@Hyperspeed
Well a drive's life isn't measured in years or how much it's head has wobbled about... it's in write cycles right?
Zac67 is right here, excessive seeking is
much worse than writing the same spot over and over again. HDDs have practically unlimited "write cycles" (it's electromagnetic after all, nothing physical involved), but read/write head (as mechanical component) has limited life-span.
I once created a bad block on a Win 3.11 system when I yanked the plug out just as it was reading a file. Possibly it was also writing to a swap file or something but it goes to show that the disk surface can be affected adversely by the head.
All new HHDs park the head gracefully if the power is lost. No bad blocks or head crashing will occur. This has been the standard feature for at least 15 years (just the implementation has changed).
Bad blocks are usually mapped out at the manufacturer but they do appear, who knows why.

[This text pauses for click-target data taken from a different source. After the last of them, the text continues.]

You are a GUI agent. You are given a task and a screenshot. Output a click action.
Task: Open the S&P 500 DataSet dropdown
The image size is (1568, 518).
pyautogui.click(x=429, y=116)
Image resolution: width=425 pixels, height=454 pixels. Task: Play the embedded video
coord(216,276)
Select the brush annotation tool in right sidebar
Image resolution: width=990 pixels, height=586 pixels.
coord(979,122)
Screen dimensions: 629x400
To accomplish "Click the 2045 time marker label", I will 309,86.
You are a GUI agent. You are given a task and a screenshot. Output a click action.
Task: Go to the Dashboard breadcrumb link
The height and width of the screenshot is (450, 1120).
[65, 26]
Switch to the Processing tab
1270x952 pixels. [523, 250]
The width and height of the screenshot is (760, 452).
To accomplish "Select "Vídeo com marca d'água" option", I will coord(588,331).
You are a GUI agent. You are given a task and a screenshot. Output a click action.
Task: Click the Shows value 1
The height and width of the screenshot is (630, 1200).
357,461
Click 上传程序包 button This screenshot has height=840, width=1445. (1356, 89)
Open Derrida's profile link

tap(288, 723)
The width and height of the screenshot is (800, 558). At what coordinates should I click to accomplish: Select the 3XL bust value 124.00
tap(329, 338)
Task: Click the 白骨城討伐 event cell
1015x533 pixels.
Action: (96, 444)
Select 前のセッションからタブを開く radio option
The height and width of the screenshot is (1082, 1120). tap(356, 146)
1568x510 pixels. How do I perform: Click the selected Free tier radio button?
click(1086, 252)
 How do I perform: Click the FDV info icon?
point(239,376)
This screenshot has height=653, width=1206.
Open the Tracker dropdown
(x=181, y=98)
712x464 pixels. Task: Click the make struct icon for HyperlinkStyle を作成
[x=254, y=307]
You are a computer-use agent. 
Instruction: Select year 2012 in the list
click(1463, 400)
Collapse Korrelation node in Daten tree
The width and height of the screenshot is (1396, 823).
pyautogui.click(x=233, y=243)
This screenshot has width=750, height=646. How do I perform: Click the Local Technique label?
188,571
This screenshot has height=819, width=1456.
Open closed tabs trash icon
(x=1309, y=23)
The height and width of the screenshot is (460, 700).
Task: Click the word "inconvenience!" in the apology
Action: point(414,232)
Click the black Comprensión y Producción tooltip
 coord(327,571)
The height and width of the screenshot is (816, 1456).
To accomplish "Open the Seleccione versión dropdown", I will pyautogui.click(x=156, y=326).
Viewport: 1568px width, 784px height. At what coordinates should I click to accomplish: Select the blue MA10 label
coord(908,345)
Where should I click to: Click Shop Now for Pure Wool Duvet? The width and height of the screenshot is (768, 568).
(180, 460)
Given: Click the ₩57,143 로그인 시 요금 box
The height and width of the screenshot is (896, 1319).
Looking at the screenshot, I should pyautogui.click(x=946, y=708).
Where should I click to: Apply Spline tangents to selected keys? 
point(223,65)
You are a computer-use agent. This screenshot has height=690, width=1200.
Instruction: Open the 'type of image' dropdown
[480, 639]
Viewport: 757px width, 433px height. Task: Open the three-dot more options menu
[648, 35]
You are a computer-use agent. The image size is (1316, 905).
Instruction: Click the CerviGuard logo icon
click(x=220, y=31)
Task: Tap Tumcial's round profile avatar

If you see any bad block with modern HDD, then the HDD is dead already. All modern HDDs have upto 20% "extra" spare storage to replace bad blocks/tracks with. The remapping is fully automagic. Only after this all fails (running out of spare areas etc, or some catastrophic failure occurs) the drive will report the error to host.
All modern drives support
S.M.A.R.T for reporting the failures as they happen. With SMART devices and SMART capable monitor application (such as
HDD Health for Windoze, or
smartmontools, multiplatform) it is possible to monitor the device health status. This way you will sometimes be able to predict he HDD failure. Sometimes this doesn't help either, the HDD just dies instantly.